--- start Text segment ---
Chapter 3.5, Problem 50E

a.

To determine

To graph: The function $f(h)=\frac{\sin (h)}{h}$ and estimate ${\lim }_{h\to 0}f(h)$ and then to compare the estimate with $\frac{\pi }{180}$ and then to state if there is a reason to believe that limit should be $\frac{\pi }{180}$ .

Answer to Problem 50E

Estimate is equal to $\frac{\pi }{180}$ .

Explanation of Solution

Given Information: $\underset{h\to 0}{\lim }\frac{\sin (h)}{h}$ is to be estimated.

Graph:

  

Observing the graph, it can inferred that the limit is near about $0.0175$ , comparing with $\frac{\pi }{180}$ , it is found that the estimate is equal to $\frac{\pi }{180}$ . It is so because $\frac{\pi }{180}$ is the conversion factor for converting degrees to radians.

b.

To determine

To estimate: $\underset{h\to 0}{\lim }\frac{\cos (h)-1}{h}$ using graphing utility in degree mode.

Answer to Problem 50E

  $\underset{h\to 0}{\lim }\frac{\cos (h)-1}{h}=0$

Explanation of Solution

Given Information: $\underset{h\to 0}{\lim }\frac{\cos (h)-1}{h}$ is to be estimated.

Graph:

  

Observing the graph it can be easily estimated that $\underset{h\to 0}{\lim }\frac{\cos (h)-1}{h}=0$ .

c.

To determine

The formula obtained for the derivative of $\sin x$ .

Answer to Problem 50E

The formula is $\frac{d}{dx}(\sin x)=\frac{\pi }{180}(\cos x)$ .

Explanation of Solution

Given Information: Degree mode limits are to be used.
--- end Text segment ---
--- start Available data ---
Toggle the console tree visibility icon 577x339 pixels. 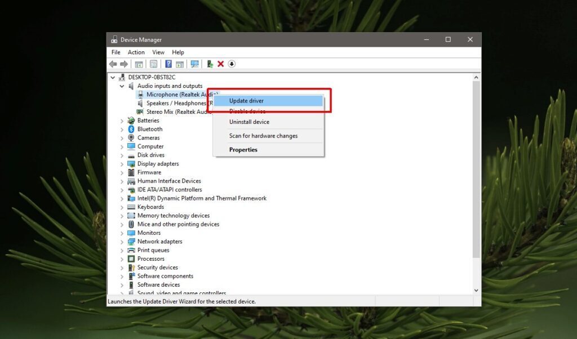(x=139, y=64)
--- end Available data ---
(Set of tasks)
**a)** For each lettered part of the worked calculus problem, list the answer that follows its "Answer to Problem 50E" heading.
**b)** Continue the worked calculus problem on limits in degree mode from its last line.

(Exercise results)
**a)**
a. The estimate is equal to π/180.
b. lim (h→0) (cos(h) − 1)/h = 0
c. d/dx(sin x) = (π/180)(cos x)

**b)**
Calculation:

  $\begin{array}{l}\frac{d}{dx}(\sin x)=\underset{h\to 0}{\lim }\frac{\sin (x+h)-\sin x}{h}\\ \\ =\underset{h\to 0}{\lim }\frac{\sin x\cos h+\cos x\sin h-\sin x}{h}\\ \\ =\underset{h\to 0}{\lim }\frac{\sin x(\cos h-1)+\cos x\sin h}{h}\\ \\ =\left(\underset{h\to 0}{\lim }\sin x\right)\left(\underset{h\to 0}{\lim }\frac{\cos h-1}{h}\right)+\left(\underset{h\to 0}{\lim }\cos x\right)\left(\underset{h\to 0}{\lim }\frac{\sin h}{h}\right)\\ \\ =(\sin x)(0)+(\cos x)\left(\frac{\pi }{180}\right)\\ \\ =\frac{\pi }{180}(\cos x)\end{array}$

Thus, the formula is $\frac{d}{dx}(\sin x)=\frac{\pi }{180}(\cos x)$ .

d.

To determine

The formula obtained for the derivative of $\cos x$ .

Answer to Problem 50E

The formula is $\frac{d}{dx}(\cos x)=-\frac{\pi }{180}(\sin x)$ .

Explanation of Solution

Given Information: Degree mode limits are to be used.

Calculation:

  $\begin{array}{l}\frac{d}{dx}(\cos x)=\underset{h\to 0}{\lim }\frac{\cos (x+h)-\cos x}{h}\\ \\ =\underset{h\to 0}{\lim }\frac{\cos x\cos h-\sin x\sin h-\cos x}{h}\\ \\ =\underset{h\to 0}{\lim }\frac{\cos x(\cos h-1)-\sin x\sin h}{h}\\ \\ =\left(\underset{h\to 0}{\lim }\cos x\right)\left(\underset{h\to 0}{\lim }\frac{\cos h-1}{h}\right)-\left(\underset{h\to 0}{\lim }\sin x\right)\left(\underset{h\to 0}{\lim }\frac{\sin h}{h}\right)\\ \\ =(\cos x)(0)-(\sin x)\left(\frac{\pi }{180}\right)\\ \\ =-\frac{\pi }{180}(\sin x)\end{array}$

Thus, the formula is $\frac{d}{dx}(\cos x)=-\frac{\pi }{180}(\sin x)$ .

e.

To determine

To calculate: The second and third degree-mode derivatives of $\sin x$ and $\cos x$ .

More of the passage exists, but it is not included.